Langue(s) maternelle(s): de la mère ou de la patrie ?
Pierre Boutan
L’expression « langue maternelle » ne manque pas d’ambiguïté : on
retrouve dans les usages soit le sens de « langue nationale », c’est-à-dire
langue de l’Etat dans lequel on est né (longtemps seul reconnu dans les dictionnaires), soit le sens de vernaculaire transmis en famille par la mère.

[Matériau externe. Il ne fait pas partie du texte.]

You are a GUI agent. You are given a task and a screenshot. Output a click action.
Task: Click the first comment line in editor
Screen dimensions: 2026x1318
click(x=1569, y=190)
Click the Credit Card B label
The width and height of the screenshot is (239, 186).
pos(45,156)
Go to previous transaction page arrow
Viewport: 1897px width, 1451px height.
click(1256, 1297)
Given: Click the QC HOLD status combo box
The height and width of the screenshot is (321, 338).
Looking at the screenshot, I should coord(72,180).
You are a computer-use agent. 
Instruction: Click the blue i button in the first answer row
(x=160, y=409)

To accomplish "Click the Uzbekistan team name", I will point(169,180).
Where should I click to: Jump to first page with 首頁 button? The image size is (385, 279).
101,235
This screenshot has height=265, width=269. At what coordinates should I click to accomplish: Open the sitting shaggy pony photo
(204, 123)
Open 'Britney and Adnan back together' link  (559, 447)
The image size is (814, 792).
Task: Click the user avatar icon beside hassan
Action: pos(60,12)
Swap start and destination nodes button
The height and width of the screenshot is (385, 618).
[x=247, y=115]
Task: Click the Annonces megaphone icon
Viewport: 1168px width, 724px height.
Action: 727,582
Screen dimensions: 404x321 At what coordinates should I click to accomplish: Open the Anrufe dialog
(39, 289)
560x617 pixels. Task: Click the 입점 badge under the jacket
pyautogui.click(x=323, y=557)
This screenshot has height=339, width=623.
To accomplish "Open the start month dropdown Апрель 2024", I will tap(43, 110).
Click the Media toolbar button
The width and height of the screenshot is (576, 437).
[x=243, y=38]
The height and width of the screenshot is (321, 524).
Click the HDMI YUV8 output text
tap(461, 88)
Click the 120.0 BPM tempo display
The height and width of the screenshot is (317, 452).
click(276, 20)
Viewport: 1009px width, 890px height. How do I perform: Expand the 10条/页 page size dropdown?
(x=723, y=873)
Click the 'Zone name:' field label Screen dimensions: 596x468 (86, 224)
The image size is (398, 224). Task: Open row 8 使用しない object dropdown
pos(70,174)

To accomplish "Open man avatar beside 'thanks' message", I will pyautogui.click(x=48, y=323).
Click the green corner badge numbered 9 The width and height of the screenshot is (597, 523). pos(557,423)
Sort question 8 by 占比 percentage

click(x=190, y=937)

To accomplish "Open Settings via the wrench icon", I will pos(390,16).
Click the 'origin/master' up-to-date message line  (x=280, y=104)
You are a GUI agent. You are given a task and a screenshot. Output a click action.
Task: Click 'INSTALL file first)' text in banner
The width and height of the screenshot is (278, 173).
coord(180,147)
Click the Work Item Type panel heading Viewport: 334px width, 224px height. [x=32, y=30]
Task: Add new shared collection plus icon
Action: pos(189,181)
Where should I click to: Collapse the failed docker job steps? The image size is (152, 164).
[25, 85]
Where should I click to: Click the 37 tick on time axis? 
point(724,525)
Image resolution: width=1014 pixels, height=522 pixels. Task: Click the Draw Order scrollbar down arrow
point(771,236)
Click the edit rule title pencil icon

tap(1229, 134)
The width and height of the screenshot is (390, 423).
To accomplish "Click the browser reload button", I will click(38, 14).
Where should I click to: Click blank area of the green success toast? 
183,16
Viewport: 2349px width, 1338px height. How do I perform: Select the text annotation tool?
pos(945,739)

Cependant les « idiomes locaux » sont reconnus au moins comme objets scientifiques à partir du XIX e siècle, ce qui va se conjuguer avec la mise en avant du
modèle éducatif de la mère, et de la pédagogie allant « du connu à l’inconnu »,
issue des Lumières. Il y eut donc débat pour savoir ce qu’il y avait à faire de ce
que les enfants apportaient de leurs familles en matière de langue, débat complexe où se mêlèrent considérations religieuses et politiques.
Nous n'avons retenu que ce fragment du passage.